How do you become a data engineer?
Unlike some of the other technical roles that have degrees and, generally speaking, a defined path, data engineering is a little less straightforward. Many of us might had never even heard of data engineers when we were taking our college courses. Yet companies like Facebook, Amazon, PayPal, and Walmart all have data engineering roles open right now, and there are also plenty of startups looking for data engineers.
But how do you go from college student to data engineer? What degrees do data engineers have? How does one become a data engineer? What skills do data engineers have? What do data engineers do on a day-to-day basis?
These are just some of the questions I have gotten over the past year. I wanted to write an article to help answer many of them.
I have worked with data engineers that have degrees in multiple fields, from English to physics.
Although many job descriptions seem to require data engineers to have mostly math or engineering degrees, often, if you have the right experience, your degree will be overlooked.
Of course, that begs the question of how you get the experience.
There are a few ways to go about this. First, you can get an internship as a data engineer. This would arguably be when the bar would be the lowest and employers would be willing to look to someone with zero work experience.
Another route is to work into the position laterally. Often, even if you don't have a computer science or math background, you can still get into data engineering by getting an analyst or project manager position first. From there you can start pushing for more and more work in the data engineering space.
I have seen this work several times for different individuals who started in very different roles.
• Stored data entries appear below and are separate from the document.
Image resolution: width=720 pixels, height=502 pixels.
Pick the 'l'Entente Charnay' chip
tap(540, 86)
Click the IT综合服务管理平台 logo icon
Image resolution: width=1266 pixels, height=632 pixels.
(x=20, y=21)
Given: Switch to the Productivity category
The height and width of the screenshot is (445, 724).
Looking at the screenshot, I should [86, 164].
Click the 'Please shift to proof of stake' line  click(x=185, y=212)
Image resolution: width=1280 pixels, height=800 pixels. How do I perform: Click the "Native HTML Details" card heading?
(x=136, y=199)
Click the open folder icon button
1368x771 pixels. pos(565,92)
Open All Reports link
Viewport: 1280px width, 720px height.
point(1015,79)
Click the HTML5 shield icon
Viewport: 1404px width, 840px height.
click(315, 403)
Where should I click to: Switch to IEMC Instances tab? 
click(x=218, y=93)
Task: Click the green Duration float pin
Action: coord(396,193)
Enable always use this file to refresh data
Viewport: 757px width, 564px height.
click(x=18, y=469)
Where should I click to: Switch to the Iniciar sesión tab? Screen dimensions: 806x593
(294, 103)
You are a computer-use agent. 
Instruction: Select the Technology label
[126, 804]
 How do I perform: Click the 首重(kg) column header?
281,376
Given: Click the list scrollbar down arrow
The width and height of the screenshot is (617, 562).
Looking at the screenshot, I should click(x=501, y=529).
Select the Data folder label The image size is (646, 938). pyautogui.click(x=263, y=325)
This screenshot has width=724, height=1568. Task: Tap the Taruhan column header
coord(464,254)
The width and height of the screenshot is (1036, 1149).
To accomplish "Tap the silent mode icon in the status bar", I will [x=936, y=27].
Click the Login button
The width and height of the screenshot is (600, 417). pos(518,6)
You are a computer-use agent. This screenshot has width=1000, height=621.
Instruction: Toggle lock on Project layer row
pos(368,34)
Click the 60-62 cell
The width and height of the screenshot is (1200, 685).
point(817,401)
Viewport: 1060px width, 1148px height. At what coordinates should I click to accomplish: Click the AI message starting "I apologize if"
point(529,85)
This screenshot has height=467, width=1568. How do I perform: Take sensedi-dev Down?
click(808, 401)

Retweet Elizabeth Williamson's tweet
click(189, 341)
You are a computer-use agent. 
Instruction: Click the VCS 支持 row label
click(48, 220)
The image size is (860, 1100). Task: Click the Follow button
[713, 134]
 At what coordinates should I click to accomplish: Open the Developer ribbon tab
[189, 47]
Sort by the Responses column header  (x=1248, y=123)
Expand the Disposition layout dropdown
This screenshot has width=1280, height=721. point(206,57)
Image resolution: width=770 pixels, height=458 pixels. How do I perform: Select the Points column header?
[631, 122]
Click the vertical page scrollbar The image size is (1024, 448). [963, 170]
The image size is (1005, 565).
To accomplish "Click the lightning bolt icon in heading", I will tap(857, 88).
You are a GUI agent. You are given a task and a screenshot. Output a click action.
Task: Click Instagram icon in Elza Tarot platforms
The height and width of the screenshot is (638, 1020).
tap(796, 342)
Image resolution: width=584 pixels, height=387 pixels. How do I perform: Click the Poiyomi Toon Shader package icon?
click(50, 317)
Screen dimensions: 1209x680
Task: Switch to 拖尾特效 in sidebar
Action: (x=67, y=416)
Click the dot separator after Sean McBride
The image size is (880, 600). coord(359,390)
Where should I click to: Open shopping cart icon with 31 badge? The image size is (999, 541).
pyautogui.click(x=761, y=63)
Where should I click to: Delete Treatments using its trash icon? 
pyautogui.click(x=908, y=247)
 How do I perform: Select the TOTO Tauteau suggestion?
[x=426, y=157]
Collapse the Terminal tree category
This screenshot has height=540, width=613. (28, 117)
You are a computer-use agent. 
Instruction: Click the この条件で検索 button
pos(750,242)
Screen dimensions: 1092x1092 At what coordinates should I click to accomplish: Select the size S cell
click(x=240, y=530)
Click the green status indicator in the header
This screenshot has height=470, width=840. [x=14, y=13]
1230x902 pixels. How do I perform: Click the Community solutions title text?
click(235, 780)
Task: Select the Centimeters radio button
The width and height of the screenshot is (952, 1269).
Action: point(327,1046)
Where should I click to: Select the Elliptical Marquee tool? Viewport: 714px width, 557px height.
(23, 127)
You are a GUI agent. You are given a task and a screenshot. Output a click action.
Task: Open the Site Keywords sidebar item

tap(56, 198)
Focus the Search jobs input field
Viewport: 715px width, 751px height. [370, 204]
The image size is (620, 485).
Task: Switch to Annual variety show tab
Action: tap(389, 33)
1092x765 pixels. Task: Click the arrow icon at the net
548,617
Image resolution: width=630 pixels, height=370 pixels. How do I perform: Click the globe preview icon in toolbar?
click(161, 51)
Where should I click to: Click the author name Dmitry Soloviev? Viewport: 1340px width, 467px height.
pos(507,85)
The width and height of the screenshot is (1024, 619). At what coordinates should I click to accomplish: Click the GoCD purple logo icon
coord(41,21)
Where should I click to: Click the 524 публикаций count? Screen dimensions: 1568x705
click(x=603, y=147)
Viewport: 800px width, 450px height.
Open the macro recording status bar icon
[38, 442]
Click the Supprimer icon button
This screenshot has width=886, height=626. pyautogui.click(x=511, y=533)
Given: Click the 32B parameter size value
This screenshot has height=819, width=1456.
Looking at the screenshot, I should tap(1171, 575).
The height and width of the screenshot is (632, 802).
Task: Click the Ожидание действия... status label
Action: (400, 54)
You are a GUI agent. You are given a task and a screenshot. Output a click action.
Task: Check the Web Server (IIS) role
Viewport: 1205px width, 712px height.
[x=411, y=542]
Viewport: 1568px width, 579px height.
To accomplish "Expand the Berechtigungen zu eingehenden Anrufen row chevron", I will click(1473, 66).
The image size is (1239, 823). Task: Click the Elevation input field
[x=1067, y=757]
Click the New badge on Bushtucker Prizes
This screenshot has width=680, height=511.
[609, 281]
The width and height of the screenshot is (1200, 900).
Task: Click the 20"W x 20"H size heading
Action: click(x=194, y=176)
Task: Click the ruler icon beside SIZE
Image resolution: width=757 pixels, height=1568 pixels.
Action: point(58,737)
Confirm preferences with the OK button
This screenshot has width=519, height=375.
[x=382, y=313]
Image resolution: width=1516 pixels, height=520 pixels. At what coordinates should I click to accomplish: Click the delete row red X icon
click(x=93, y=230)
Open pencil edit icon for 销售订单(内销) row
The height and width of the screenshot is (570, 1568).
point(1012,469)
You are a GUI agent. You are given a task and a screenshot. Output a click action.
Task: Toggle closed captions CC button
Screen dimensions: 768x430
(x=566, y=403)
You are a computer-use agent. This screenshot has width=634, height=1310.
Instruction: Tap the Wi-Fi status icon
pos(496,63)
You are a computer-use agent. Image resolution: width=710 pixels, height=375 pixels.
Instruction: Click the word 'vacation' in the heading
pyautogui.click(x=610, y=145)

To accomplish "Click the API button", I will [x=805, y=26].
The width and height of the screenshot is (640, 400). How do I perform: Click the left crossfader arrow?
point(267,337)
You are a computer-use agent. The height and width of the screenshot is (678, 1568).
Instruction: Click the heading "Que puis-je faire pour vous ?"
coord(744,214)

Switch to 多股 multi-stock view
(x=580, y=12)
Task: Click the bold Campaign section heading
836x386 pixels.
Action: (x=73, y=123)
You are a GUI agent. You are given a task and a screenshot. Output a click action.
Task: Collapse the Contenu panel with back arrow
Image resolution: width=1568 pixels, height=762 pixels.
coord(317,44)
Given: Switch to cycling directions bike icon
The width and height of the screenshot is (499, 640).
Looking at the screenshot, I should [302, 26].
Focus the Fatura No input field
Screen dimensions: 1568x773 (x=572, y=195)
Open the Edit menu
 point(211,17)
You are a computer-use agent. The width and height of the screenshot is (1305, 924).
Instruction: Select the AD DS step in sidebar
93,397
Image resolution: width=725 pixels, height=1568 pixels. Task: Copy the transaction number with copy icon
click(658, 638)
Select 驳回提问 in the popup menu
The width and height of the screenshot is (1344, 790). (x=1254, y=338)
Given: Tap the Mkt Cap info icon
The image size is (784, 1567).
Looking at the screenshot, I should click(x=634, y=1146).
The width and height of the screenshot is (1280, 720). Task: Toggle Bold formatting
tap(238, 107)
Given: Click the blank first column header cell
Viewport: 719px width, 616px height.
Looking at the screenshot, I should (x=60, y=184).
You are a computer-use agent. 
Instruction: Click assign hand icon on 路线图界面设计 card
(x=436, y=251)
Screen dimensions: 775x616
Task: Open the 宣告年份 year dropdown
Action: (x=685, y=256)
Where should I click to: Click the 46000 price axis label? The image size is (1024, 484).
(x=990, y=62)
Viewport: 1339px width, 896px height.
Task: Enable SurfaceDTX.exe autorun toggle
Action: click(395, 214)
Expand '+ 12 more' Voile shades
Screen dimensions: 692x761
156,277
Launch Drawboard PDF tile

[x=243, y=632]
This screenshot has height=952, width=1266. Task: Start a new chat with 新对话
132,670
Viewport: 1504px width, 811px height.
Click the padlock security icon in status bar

But you need to often be willing to do both your own work and some extra data engineering work.
You can also try to get positions that are very close to data engineers, like BI analysts.
At a high level, data engineers help take data from point A to point B and remodel it into a format where analysts and data scientists can easily use it.
From a skills perspective, this means that data engineers specialize in ETLs (extract, transform, load), automation (usually with Python or other programming languages), data modeling/data warehousing, SQL and NoSQL data manipulation, and data visualization, to name a few.
The skills that are usually a little new to many are in ETLs and data warehousing. Both of these are usually discussed more in master's or certificate programs after getting your bachelor's degree --- although we suspect this will or has already changed.
Data engineers use a variety of tools, from programming languages to drag-and-drop tools and from cloud data warehouses to data visualization programs.
There are more tools available for data engineers to work with than a single person could probably master in a lifetime.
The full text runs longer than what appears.